Da ultimo, la Corte lussemburghese si è soffermata sulle conseguenze applicabili a seguito della verifica del carattere abusivo di una clausola relativa alle modalità concrete di pagamento del consumatore-mutuatario. In particolare, la Corte ha risposto alla domanda del giudice di rinvio circa la possibilità di dichiarare nullo il contratto di mutuo, laddove quest’ultimo sia privato della pattuizione secondo cui il consumatore avrebbe dovuto effettuare i pagamenti delle rate solo in contanti tramite un agente del creditore durante le visite di quest’ultimo al domicilio del consumatore (pattuizione ritenuta abusiva dal giudice di rinvio non rispondendo ad alcun altro obiettivo se non quello di porre il mutuante in condizione di esercitare una pressione illegittima sul mutuatario).

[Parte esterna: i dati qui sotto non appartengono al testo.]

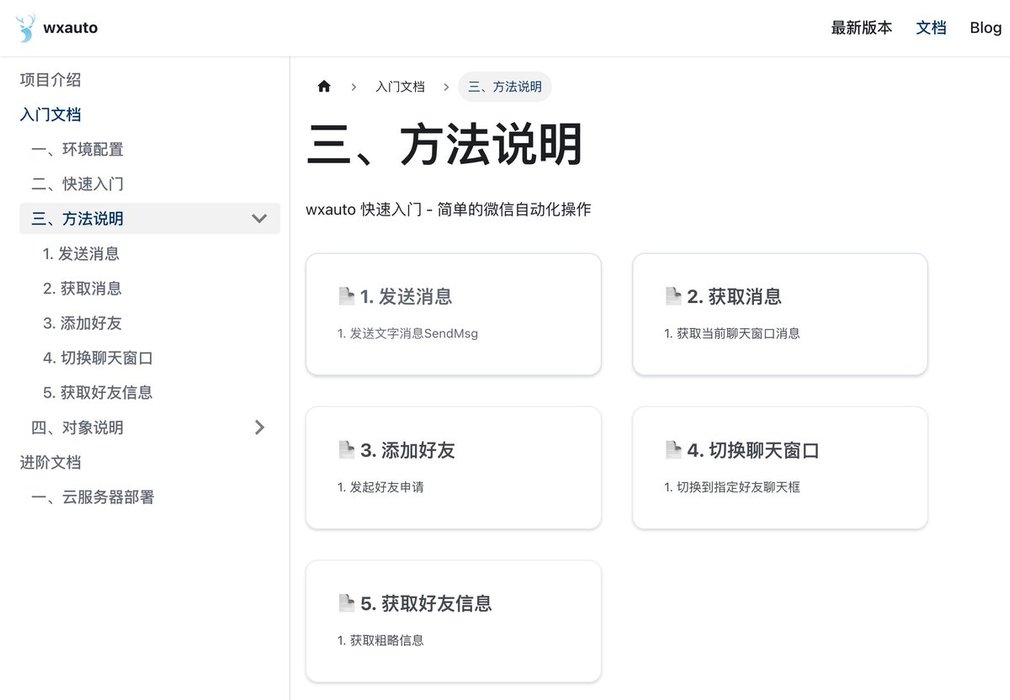Click the document icon on 发送消息 card
Viewport: 1010px width, 700px height.
click(x=347, y=296)

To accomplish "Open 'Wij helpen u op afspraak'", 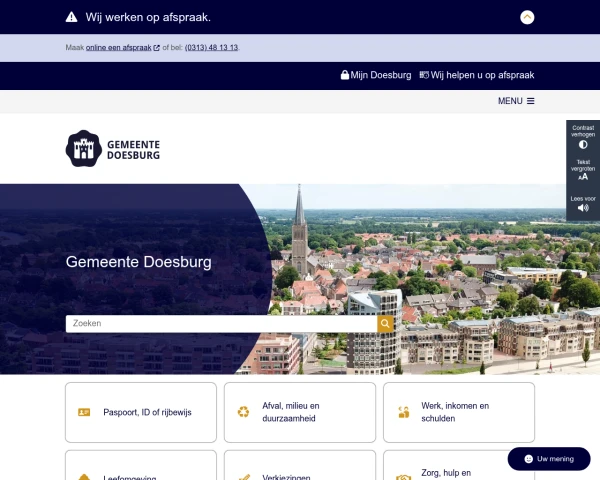I will pos(477,75).
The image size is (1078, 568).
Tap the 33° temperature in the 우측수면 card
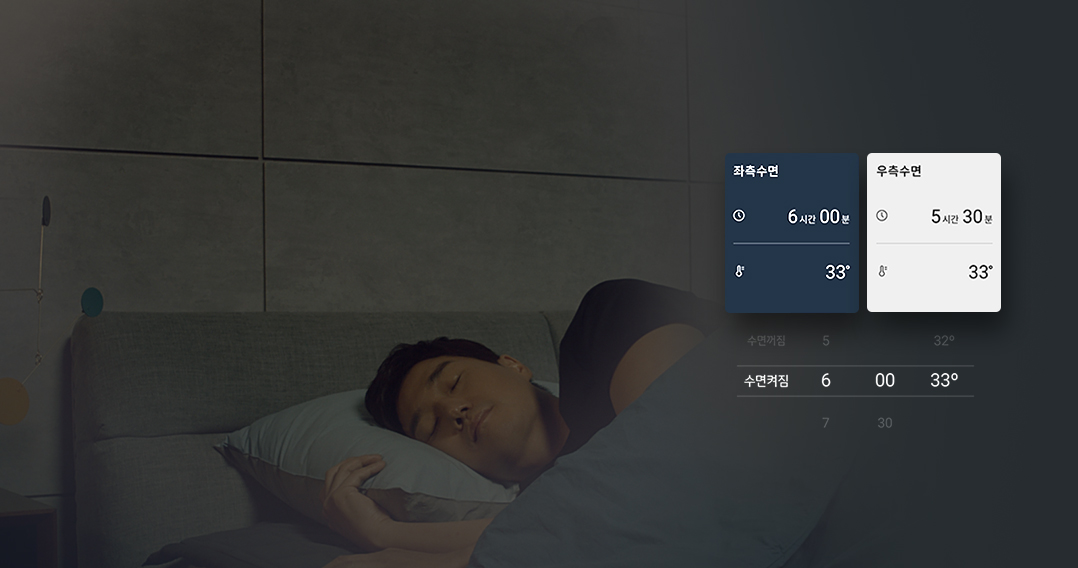pyautogui.click(x=980, y=272)
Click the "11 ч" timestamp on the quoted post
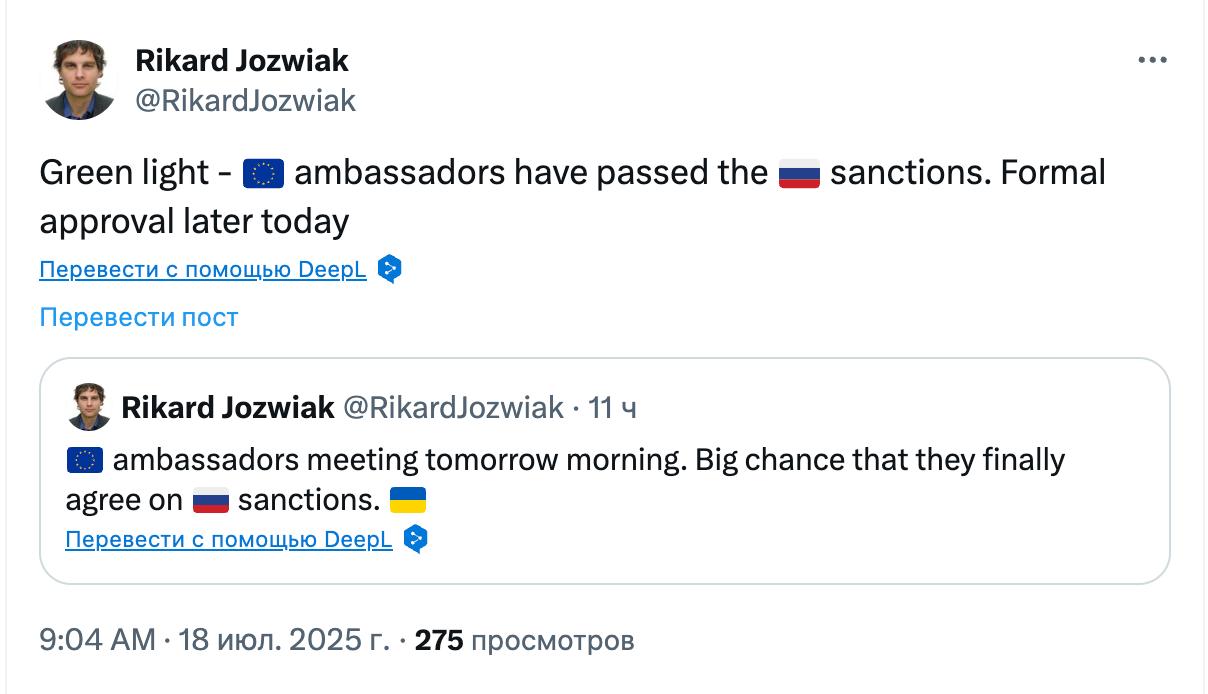The height and width of the screenshot is (694, 1208). tap(613, 407)
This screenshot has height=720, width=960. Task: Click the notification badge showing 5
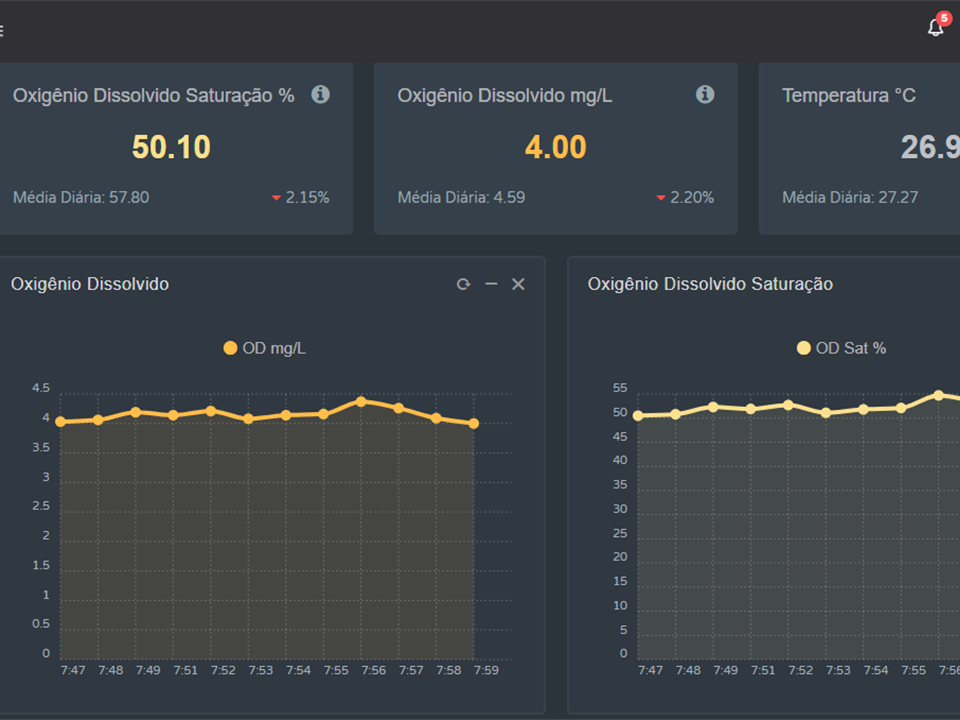coord(943,17)
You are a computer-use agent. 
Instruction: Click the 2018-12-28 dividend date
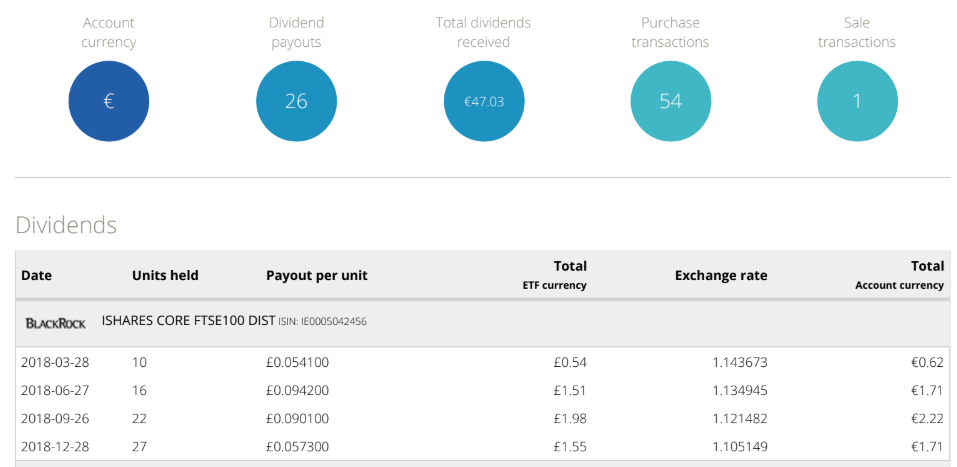tap(55, 446)
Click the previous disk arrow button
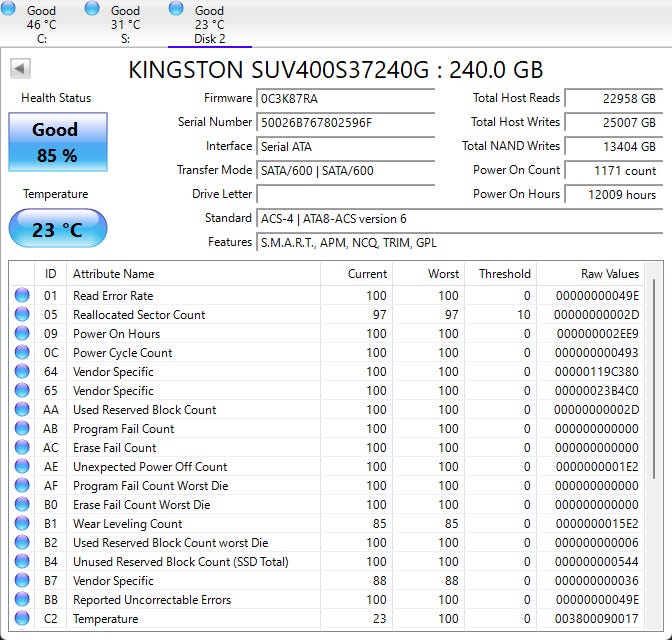The image size is (672, 640). coord(20,69)
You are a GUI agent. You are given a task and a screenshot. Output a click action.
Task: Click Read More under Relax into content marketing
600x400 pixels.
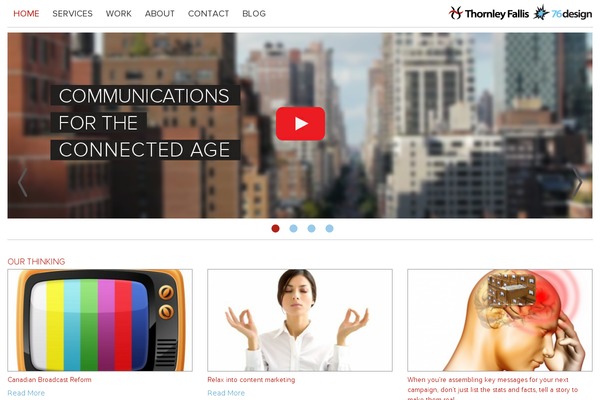(x=226, y=393)
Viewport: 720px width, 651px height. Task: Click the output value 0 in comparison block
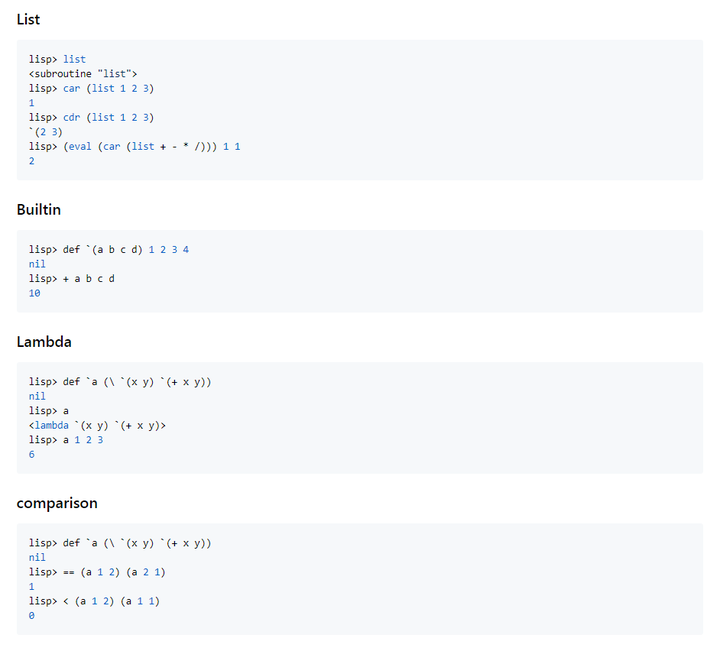[x=32, y=615]
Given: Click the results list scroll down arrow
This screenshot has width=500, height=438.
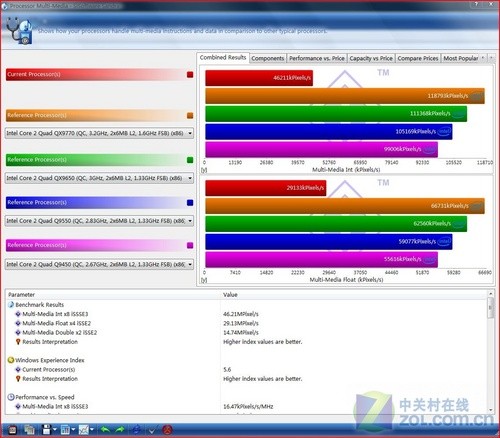Looking at the screenshot, I should [490, 410].
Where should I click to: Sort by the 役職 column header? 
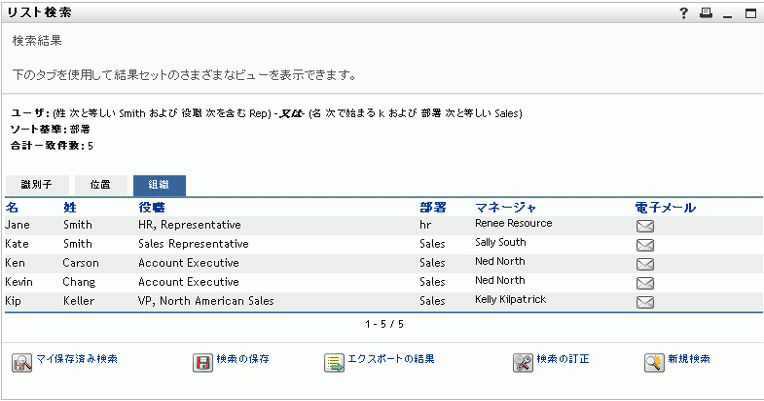(x=152, y=207)
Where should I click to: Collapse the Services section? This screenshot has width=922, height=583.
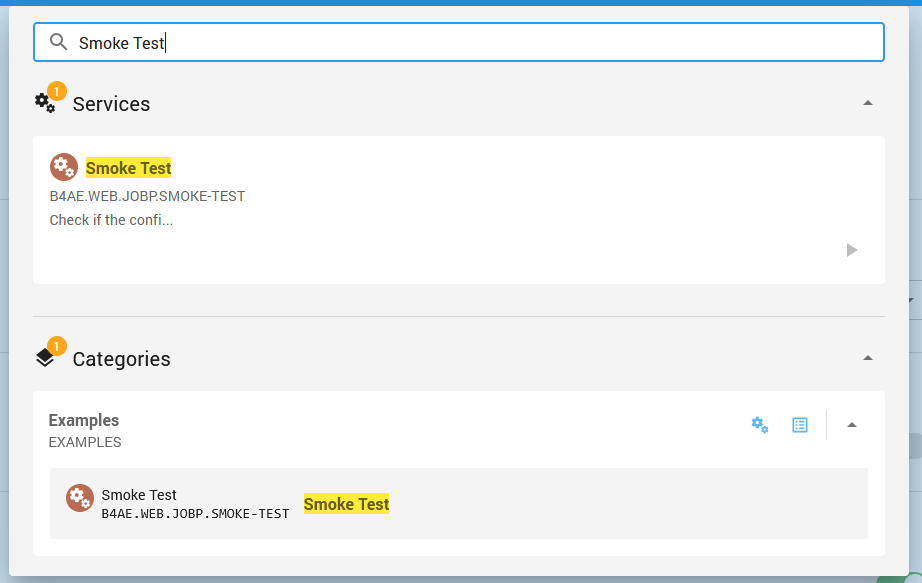pos(868,102)
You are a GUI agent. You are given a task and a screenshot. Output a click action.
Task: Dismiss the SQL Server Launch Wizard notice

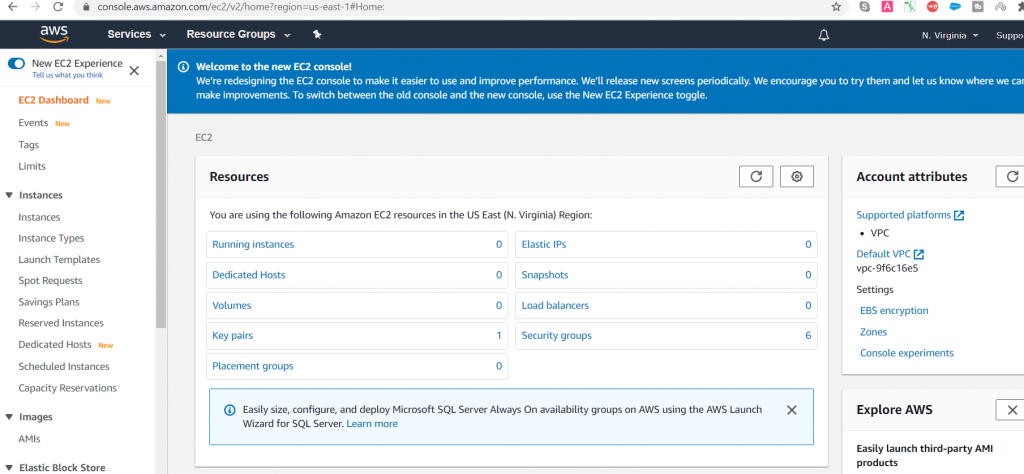[792, 410]
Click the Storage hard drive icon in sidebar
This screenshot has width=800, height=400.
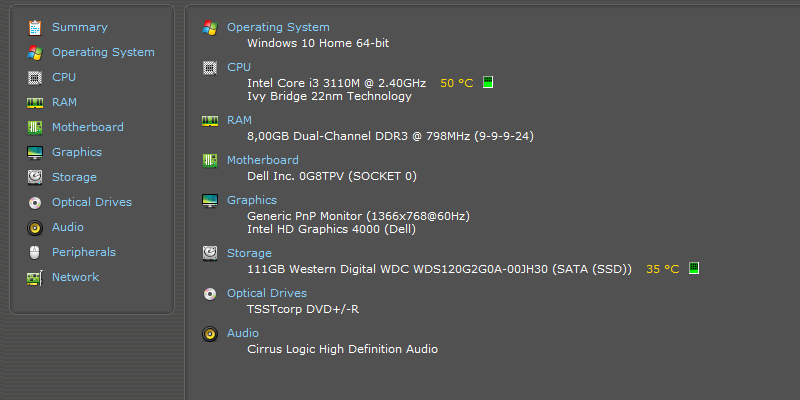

A tal proposito, la Corte osserva che, in base all’art. 6, par. 1, dir. 93/13, un contratto nel quale siano presenti clausole abusive può essere dichiarato nullo quando, in applicazione del diritto nazionale, non sia possibile mantenere in vita il contratto senza le suddette clausole, salva la possibilità eccezionale di sostituire ad una clausola abusiva una disposizione nazionale di natura suppletiva o una disposizione applicabile in caso di accordo tra le parti, nei soli casi in cui la nullità del contratto sarebbe pregiudizievole per i consumatori. Non ricorrendo quest’ultima fattispecie nel caso in esame, la nullità del contratto può essere comunque esclusa qualora la pattuizione ritenuta abusiva sia separabile dalle altre pattuizioni contenute nella clausola senza la quale il contratto non potrebbe essere mantenuto (§ 90-91). Nel caso di specie, ad avviso della Corte, la pattuizione che determina le modalità concrete di pagamento da parte del consumatore risulta distinta e separabile dalle altre pattuizioni contenute nell’unica clausola riguardante le obbigazioni del consumatore. Infatti, le modalità concrete di pagamento rivestono carattere accessorio rispetto agli elementi che definiscono la sostanza della clausola in questione, come quelli relativi alla determinazione degli importi da pagare e delle scadenze alle quali tali pagamenti devono aver luogo. Di conseguenza, la soppressione della pattuizione in esame non è tale da incidere sulla sostanza stessa della clausola in cui è contenuta, potendo il consumatore adempiere il suo obbligo di rimborso, alle condizioni previste dal contratto, scegliendo qualsiasi modalità di pagamento tra quelle ammissibili in forza del diritto nazionale (§ 93).